> **Dataset excerpts**
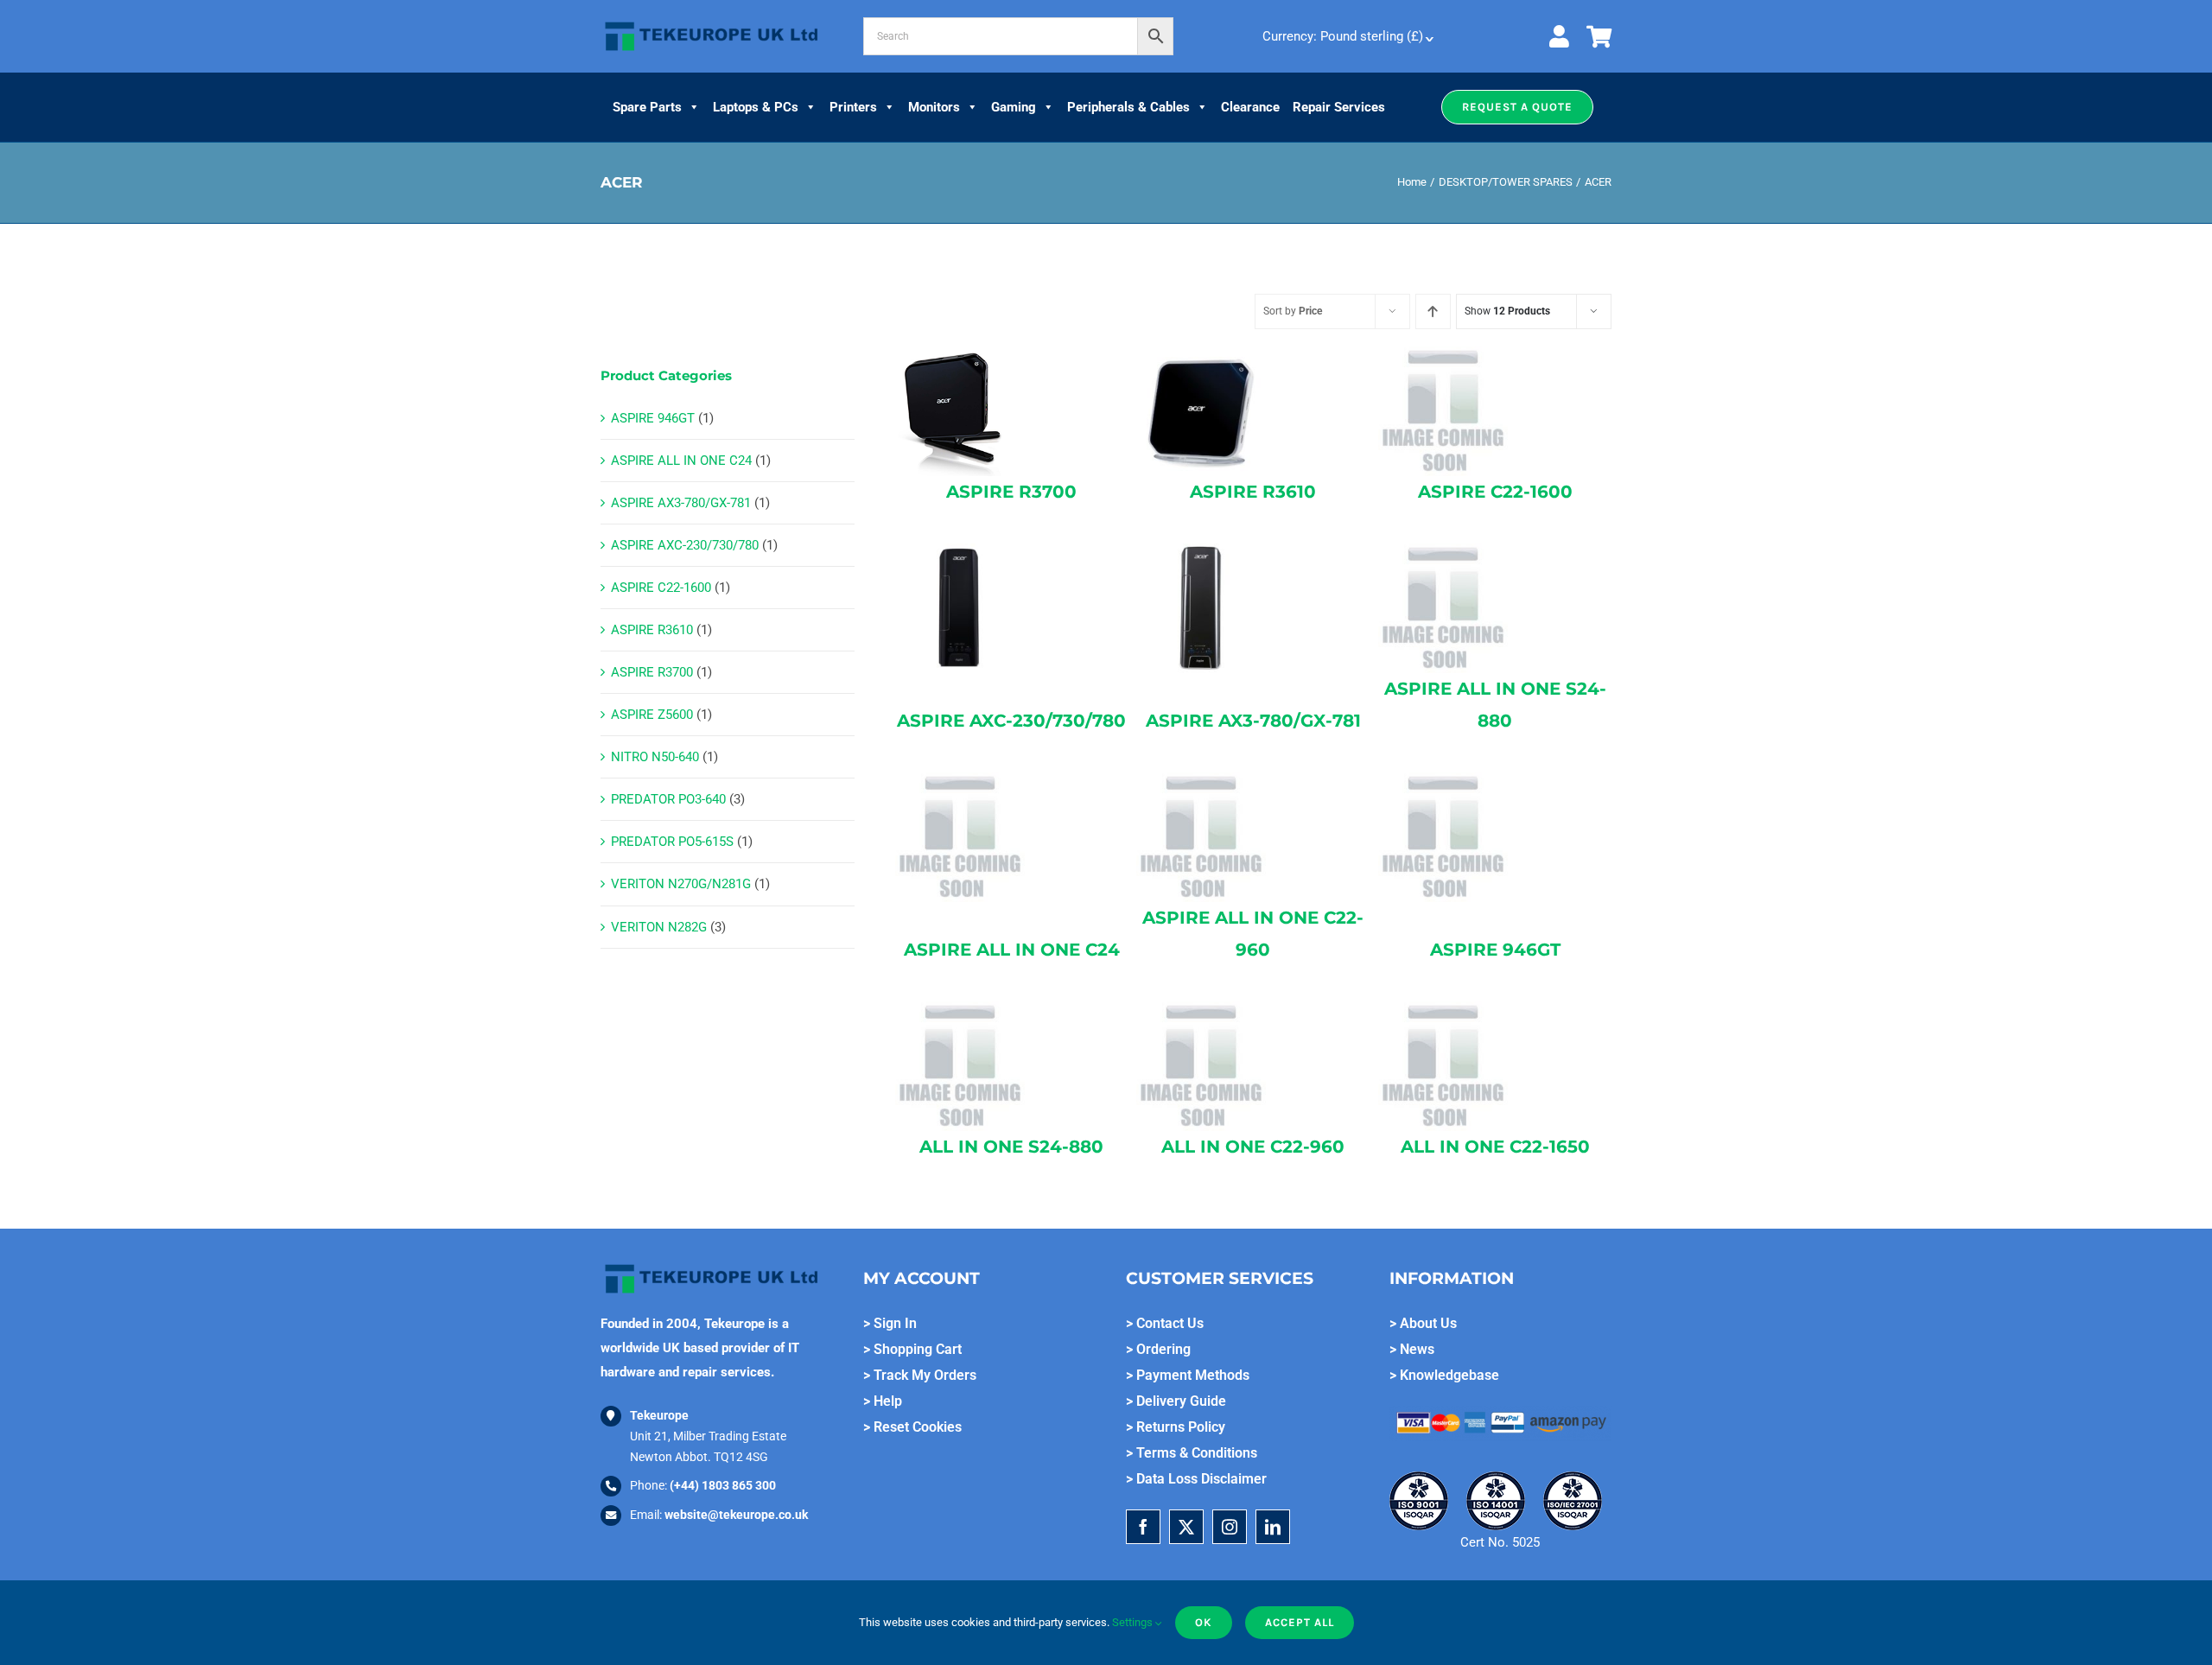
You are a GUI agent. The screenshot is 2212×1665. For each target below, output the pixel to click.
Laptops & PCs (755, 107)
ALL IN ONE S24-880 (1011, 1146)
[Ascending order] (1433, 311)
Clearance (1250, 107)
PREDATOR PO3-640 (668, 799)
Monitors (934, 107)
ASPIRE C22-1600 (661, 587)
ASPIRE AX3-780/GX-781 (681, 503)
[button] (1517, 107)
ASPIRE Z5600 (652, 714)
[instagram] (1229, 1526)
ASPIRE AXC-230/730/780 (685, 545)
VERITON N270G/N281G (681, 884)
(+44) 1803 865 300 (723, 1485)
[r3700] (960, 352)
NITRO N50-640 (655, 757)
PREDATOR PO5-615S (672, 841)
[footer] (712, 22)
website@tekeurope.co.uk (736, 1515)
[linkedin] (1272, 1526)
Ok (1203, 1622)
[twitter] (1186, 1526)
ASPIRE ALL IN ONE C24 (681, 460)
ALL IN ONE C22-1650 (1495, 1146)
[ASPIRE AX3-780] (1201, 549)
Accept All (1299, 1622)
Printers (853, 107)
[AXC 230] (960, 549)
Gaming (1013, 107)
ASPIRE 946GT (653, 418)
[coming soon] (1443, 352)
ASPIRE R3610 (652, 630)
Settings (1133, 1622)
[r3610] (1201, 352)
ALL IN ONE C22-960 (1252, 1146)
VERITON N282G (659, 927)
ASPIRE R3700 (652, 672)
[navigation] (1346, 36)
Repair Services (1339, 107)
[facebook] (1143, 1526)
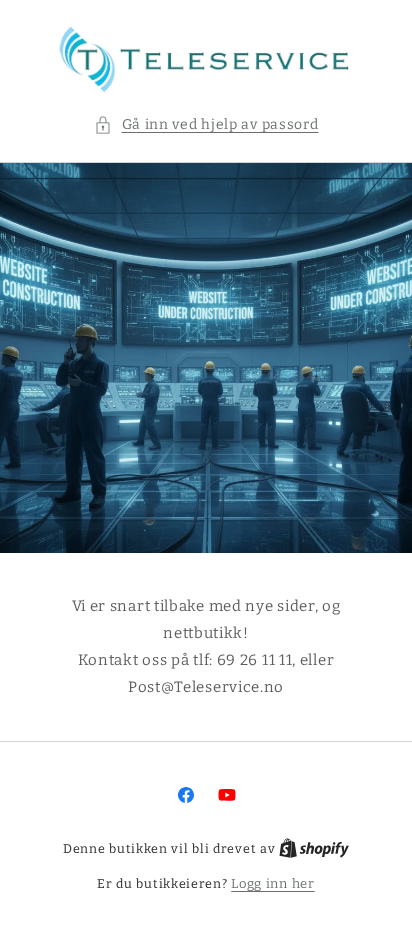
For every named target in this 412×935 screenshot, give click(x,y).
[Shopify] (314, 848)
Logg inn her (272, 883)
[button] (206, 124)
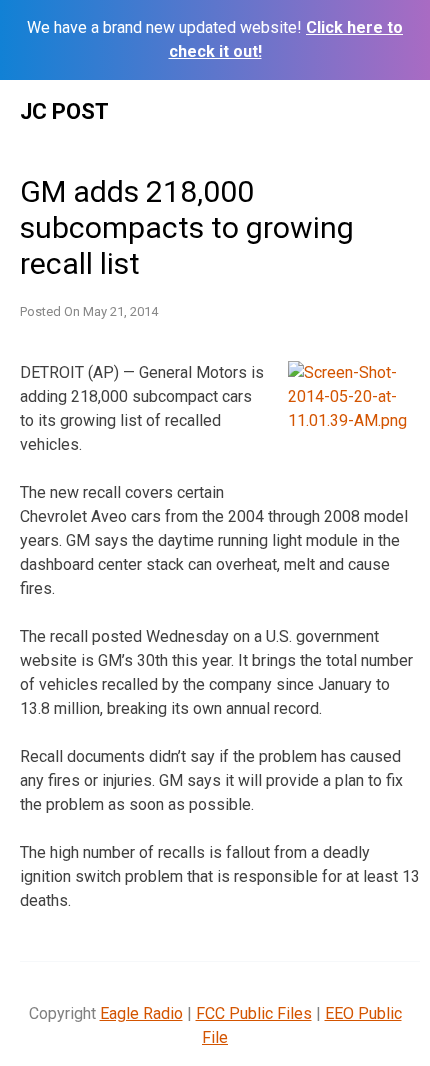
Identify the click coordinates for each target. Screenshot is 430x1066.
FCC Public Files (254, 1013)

> **Try it**
Your task is to set down each line above verbatim while excluding the pictures.

> **Solution**
You are a GUI agent. The screenshot is 2212×1665. For each target below, output the pixel to click.
Laptops & PCs (755, 107)
ALL IN ONE S24-880 (1011, 1146)
[Ascending order] (1433, 311)
Clearance (1250, 107)
PREDATOR PO3-640 (668, 799)
Monitors (934, 107)
ASPIRE C22-1600 (661, 587)
ASPIRE AX3-780/GX-781 (681, 503)
[button] (1517, 107)
ASPIRE Z5600 (652, 714)
[instagram] (1229, 1526)
ASPIRE AXC-230/730/780 (685, 545)
VERITON N270G/N281G (681, 884)
(+44) 1803 865 300 (723, 1485)
[r3700] (960, 352)
NITRO N50-640 (655, 757)
PREDATOR PO5-615S (672, 841)
[footer] (712, 22)
website@tekeurope.co.uk (736, 1515)
[linkedin] (1272, 1526)
Ok (1203, 1622)
[twitter] (1186, 1526)
ASPIRE ALL IN ONE C24 (681, 460)
ALL IN ONE C22-1650 (1495, 1146)
[ASPIRE AX3-780] (1201, 549)
Accept All (1299, 1622)
Printers (853, 107)
[AXC 230] (960, 549)
Gaming (1013, 107)
ASPIRE 946GT (653, 418)
[coming soon] (1443, 352)
ASPIRE R3610 (652, 630)
Settings (1133, 1622)
[r3610] (1201, 352)
ALL IN ONE C22-960 (1252, 1146)
VERITON N282G (659, 927)
ASPIRE R3700 (652, 672)
[navigation] (1346, 36)
Repair Services (1339, 107)
[facebook] (1143, 1526)
For every named target in this 412×935 screenshot, give click(x,y).
[Shopify] (314, 848)
Logg inn her (272, 883)
[button] (206, 124)
Identify the click coordinates for each target. Screenshot is 430x1066.
FCC Public Files (254, 1013)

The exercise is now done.